The song ended. “That was Kate Smith, with ‘God Bless the Stars and Stripes,’” the announcer said. “Backing her is the famous colored combo, Satchmo and the Rhythm Aces.”
“Thought so!” Flora said, and got up to pour herself a cup of coffee.
“Satchmo and his musicians do bless the Stars and Stripes,” the announcer continued, laying on the propaganda with a trowel. “They know too well the bars in the Stars and Bars stand for the imprisonment of their people. We’ll be back with the news on the hour following these important messages. Please stay tuned.”
Those messages were important only to the advertisers who paid for them: a soap company, a cosmetics company, a prominent brand of fountain pens, and a cigarette maker th
at said its products came from “the finest tobacco available.” She didn’t know how many letters she’d had from constituents in the armed forces complaining about the cigarettes that came with their rations. She couldn’t do anything about those complaints, however much she wanted to; U.S. tobacco simply didn’t measure up to what the Confederates grew.
“And now the news,” the announcer said once his station finally ran out of commercials.
“U.S. forces report significant advances in northern Georgia and western Tennessee despite the rainy weather that has slowed operations in recent days,” the newscaster said. “Our bombers punished Atlanta and Birmingham in heavy raids on industrial areas. Damage to both cities is reported to be extensive.”
“Good,” Flora murmured, though she wondered how true the reports were. If clouds covered the targets, the bombers would drop their loads anywhere they could. If the bombs came down on houses instead of factories…well, who lived in the houses? People who worked in the factories. Any which way, bombardment hurt the C.S. war effort.
“Farther north, our bombers also pounded Richmond,” the newscaster said. “Our losses were light. Little by little, we continue to beat down the enemy’s air defenses. Confederate strikes against Washington and its environs produced only slight damage. No enemy bombers appeared over Philadelphia last night.”
As far as Flora knew, that was true. She hadn’t heard any sirens. They were loud and insistent enough to make sleeping through them almost impossible. She’d done it once or twice, but no more than once or twice.
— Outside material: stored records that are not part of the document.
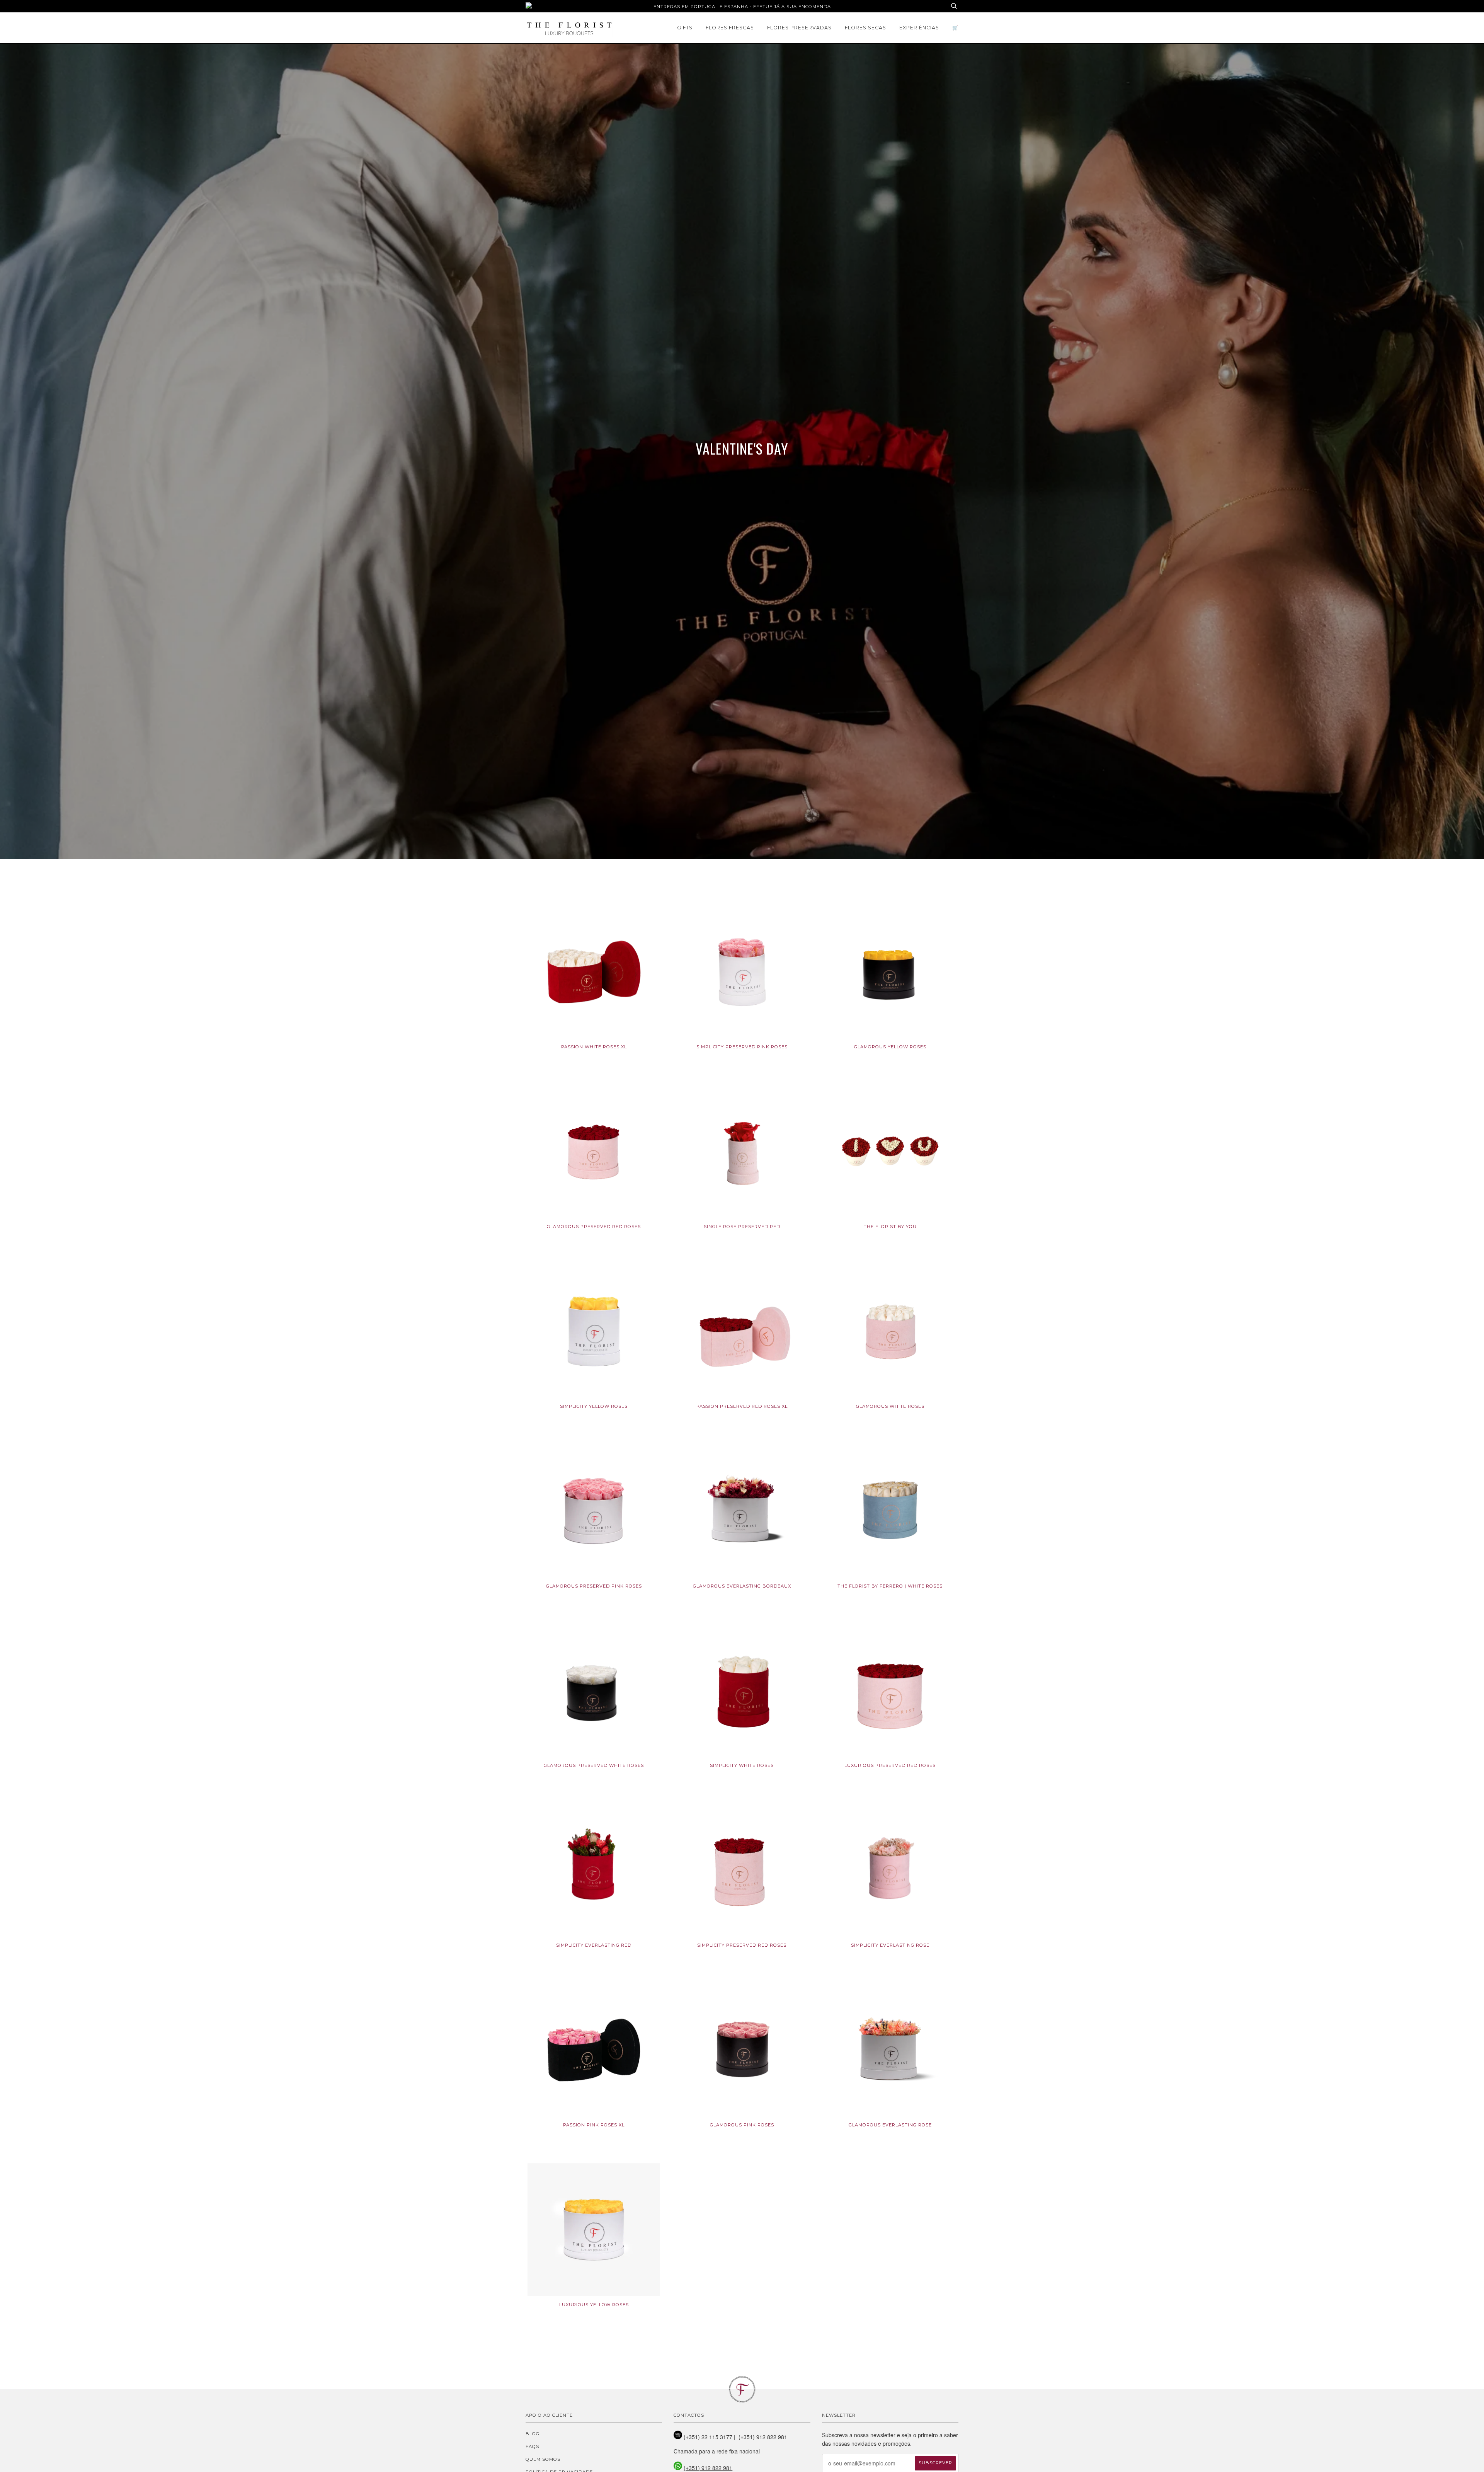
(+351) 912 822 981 (708, 2468)
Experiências (919, 28)
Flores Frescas (730, 28)
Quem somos (543, 2459)
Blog (532, 2433)
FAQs (532, 2446)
“Significant advances have also taken place in northern Arkansas, in Sequoyah, and in western Texas, where Confederate resistance seems to be crumbling,” the newsman said.
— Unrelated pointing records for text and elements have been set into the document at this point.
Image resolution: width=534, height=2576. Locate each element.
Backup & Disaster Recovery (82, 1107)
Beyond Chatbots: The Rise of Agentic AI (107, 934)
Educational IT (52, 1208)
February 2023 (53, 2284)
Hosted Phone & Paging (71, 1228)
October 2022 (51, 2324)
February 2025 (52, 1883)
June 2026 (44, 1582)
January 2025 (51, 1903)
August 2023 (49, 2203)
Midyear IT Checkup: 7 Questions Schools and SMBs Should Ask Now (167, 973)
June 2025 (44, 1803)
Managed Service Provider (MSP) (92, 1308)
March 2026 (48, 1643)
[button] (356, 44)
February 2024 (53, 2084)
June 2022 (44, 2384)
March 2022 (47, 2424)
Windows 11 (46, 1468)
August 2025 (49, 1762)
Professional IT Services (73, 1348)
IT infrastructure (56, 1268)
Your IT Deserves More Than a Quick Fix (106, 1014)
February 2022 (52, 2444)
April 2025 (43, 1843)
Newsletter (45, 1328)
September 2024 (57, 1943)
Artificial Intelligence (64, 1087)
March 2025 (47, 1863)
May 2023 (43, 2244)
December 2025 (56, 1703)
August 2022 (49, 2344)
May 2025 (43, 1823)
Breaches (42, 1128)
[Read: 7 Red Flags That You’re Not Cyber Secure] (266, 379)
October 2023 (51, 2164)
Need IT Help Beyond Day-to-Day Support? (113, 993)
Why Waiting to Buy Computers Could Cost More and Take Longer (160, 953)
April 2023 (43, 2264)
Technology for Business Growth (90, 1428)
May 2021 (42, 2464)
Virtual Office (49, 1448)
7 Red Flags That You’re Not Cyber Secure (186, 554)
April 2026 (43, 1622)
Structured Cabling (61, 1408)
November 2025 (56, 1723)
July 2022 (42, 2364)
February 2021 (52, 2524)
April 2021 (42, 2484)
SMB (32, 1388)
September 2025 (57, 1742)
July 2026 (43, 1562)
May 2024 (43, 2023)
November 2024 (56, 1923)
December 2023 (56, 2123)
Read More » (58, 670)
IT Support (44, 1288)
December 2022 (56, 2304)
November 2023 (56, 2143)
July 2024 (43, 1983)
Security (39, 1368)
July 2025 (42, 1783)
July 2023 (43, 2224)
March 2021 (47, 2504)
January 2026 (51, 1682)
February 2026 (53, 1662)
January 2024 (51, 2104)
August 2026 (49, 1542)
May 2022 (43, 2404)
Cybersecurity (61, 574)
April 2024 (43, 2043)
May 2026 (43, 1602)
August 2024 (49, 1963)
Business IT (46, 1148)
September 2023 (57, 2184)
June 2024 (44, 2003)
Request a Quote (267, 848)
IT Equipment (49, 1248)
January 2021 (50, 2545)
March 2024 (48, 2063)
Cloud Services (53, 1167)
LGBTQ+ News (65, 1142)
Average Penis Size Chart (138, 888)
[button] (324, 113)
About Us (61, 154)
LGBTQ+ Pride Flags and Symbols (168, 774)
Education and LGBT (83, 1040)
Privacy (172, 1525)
Flora hoped that wasn’t intended only to keep listeners happy with good news from a front far enough away that they couldn’t easily check up on it. The U.S. Eleventh Army was driving on Camp Determination now. If it fell, U.S. propagandists really would have something to crow about. And, if it fell, wouldn’t that also mean the Freedom Party would have a harder time killing off Negroes in the CSA?